- **TASK BRIEF**: The entries should be given again in full. Alter nothing.

- **SOURCE DATA**:
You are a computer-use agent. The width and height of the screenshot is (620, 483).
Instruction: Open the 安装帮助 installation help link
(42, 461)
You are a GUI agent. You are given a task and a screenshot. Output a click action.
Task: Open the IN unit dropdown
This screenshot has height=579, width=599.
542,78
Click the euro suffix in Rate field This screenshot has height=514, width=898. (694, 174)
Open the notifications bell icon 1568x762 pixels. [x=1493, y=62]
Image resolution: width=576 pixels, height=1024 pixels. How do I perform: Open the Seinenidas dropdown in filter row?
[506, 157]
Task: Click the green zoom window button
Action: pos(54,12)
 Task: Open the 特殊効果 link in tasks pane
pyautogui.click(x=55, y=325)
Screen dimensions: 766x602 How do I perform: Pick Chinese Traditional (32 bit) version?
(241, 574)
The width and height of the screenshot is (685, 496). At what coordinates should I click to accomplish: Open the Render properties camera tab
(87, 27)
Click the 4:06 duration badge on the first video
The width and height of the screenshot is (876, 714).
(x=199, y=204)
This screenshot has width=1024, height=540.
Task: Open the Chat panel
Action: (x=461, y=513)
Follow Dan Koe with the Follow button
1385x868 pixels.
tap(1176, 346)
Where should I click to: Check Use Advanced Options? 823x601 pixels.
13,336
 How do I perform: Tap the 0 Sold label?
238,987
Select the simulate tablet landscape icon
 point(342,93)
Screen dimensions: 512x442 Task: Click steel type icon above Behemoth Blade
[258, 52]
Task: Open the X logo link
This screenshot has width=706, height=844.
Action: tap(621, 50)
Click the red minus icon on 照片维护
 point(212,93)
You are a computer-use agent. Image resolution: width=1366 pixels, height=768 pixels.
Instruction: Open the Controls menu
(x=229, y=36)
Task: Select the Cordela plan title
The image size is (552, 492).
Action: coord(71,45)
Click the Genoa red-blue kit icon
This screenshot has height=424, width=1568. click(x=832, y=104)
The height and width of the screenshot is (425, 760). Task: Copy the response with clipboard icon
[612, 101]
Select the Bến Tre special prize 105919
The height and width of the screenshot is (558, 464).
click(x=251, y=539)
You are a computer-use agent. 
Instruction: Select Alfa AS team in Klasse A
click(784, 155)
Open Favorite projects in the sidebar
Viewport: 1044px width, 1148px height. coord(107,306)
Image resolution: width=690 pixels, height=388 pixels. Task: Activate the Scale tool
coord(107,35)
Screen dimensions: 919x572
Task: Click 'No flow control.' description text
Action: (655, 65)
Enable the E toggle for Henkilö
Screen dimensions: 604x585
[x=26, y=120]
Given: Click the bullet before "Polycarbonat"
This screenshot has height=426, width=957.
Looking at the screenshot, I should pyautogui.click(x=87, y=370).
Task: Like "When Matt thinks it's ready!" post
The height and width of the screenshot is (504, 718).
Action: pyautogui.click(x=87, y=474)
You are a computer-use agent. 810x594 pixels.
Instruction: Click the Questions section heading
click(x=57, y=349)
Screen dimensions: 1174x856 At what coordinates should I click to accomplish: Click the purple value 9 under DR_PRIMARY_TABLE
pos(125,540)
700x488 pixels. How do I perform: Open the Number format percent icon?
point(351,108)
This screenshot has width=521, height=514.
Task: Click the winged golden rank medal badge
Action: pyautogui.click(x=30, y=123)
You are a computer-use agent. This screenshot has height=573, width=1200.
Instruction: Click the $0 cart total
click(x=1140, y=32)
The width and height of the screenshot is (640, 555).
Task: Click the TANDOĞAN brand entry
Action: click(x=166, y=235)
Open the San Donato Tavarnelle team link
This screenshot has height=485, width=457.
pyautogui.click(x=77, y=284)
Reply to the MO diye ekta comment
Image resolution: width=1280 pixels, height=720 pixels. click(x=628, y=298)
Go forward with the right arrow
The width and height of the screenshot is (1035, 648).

- **RESULT OF THE TASK**:
You are a computer-use agent. The width and height of the screenshot is (620, 483).
Instruction: Open the 安装帮助 installation help link
(42, 461)
You are a GUI agent. You are given a task and a screenshot. Output a click action.
Task: Open the IN unit dropdown
This screenshot has height=579, width=599.
542,78
Click the euro suffix in Rate field This screenshot has height=514, width=898. (694, 174)
Open the notifications bell icon 1568x762 pixels. [x=1493, y=62]
Image resolution: width=576 pixels, height=1024 pixels. How do I perform: Open the Seinenidas dropdown in filter row?
[506, 157]
Task: Click the green zoom window button
Action: pos(54,12)
 Task: Open the 特殊効果 link in tasks pane
pyautogui.click(x=55, y=325)
Screen dimensions: 766x602 How do I perform: Pick Chinese Traditional (32 bit) version?
(241, 574)
The width and height of the screenshot is (685, 496). At what coordinates should I click to accomplish: Open the Render properties camera tab
(87, 27)
Click the 4:06 duration badge on the first video
The width and height of the screenshot is (876, 714).
(x=199, y=204)
This screenshot has width=1024, height=540.
Task: Open the Chat panel
Action: (x=461, y=513)
Follow Dan Koe with the Follow button
1385x868 pixels.
tap(1176, 346)
Where should I click to: Check Use Advanced Options? 823x601 pixels.
13,336
 How do I perform: Tap the 0 Sold label?
238,987
Select the simulate tablet landscape icon
 point(342,93)
Screen dimensions: 512x442 Task: Click steel type icon above Behemoth Blade
[258, 52]
Task: Open the X logo link
This screenshot has width=706, height=844.
Action: tap(621, 50)
Click the red minus icon on 照片维护
 point(212,93)
You are a computer-use agent. Image resolution: width=1366 pixels, height=768 pixels.
Instruction: Open the Controls menu
(x=229, y=36)
Task: Select the Cordela plan title
The image size is (552, 492).
Action: coord(71,45)
Click the Genoa red-blue kit icon
This screenshot has height=424, width=1568. click(x=832, y=104)
The height and width of the screenshot is (425, 760). Task: Copy the response with clipboard icon
[612, 101]
Select the Bến Tre special prize 105919
The height and width of the screenshot is (558, 464).
click(x=251, y=539)
You are a computer-use agent. 
Instruction: Select Alfa AS team in Klasse A
click(784, 155)
Open Favorite projects in the sidebar
Viewport: 1044px width, 1148px height. coord(107,306)
Image resolution: width=690 pixels, height=388 pixels. Task: Activate the Scale tool
coord(107,35)
Screen dimensions: 919x572
Task: Click 'No flow control.' description text
Action: (655, 65)
Enable the E toggle for Henkilö
Screen dimensions: 604x585
[x=26, y=120]
Given: Click the bullet before "Polycarbonat"
This screenshot has height=426, width=957.
Looking at the screenshot, I should pyautogui.click(x=87, y=370).
Task: Like "When Matt thinks it's ready!" post
The height and width of the screenshot is (504, 718).
Action: pyautogui.click(x=87, y=474)
You are a computer-use agent. 810x594 pixels.
Instruction: Click the Questions section heading
click(x=57, y=349)
Screen dimensions: 1174x856 At what coordinates should I click to accomplish: Click the purple value 9 under DR_PRIMARY_TABLE
pos(125,540)
700x488 pixels. How do I perform: Open the Number format percent icon?
point(351,108)
This screenshot has width=521, height=514.
Task: Click the winged golden rank medal badge
Action: pyautogui.click(x=30, y=123)
You are a computer-use agent. This screenshot has height=573, width=1200.
Instruction: Click the $0 cart total
click(x=1140, y=32)
The width and height of the screenshot is (640, 555).
Task: Click the TANDOĞAN brand entry
Action: click(x=166, y=235)
Open the San Donato Tavarnelle team link
This screenshot has height=485, width=457.
pyautogui.click(x=77, y=284)
Reply to the MO diye ekta comment
Image resolution: width=1280 pixels, height=720 pixels. click(x=628, y=298)
Go forward with the right arrow
The width and height of the screenshot is (1035, 648).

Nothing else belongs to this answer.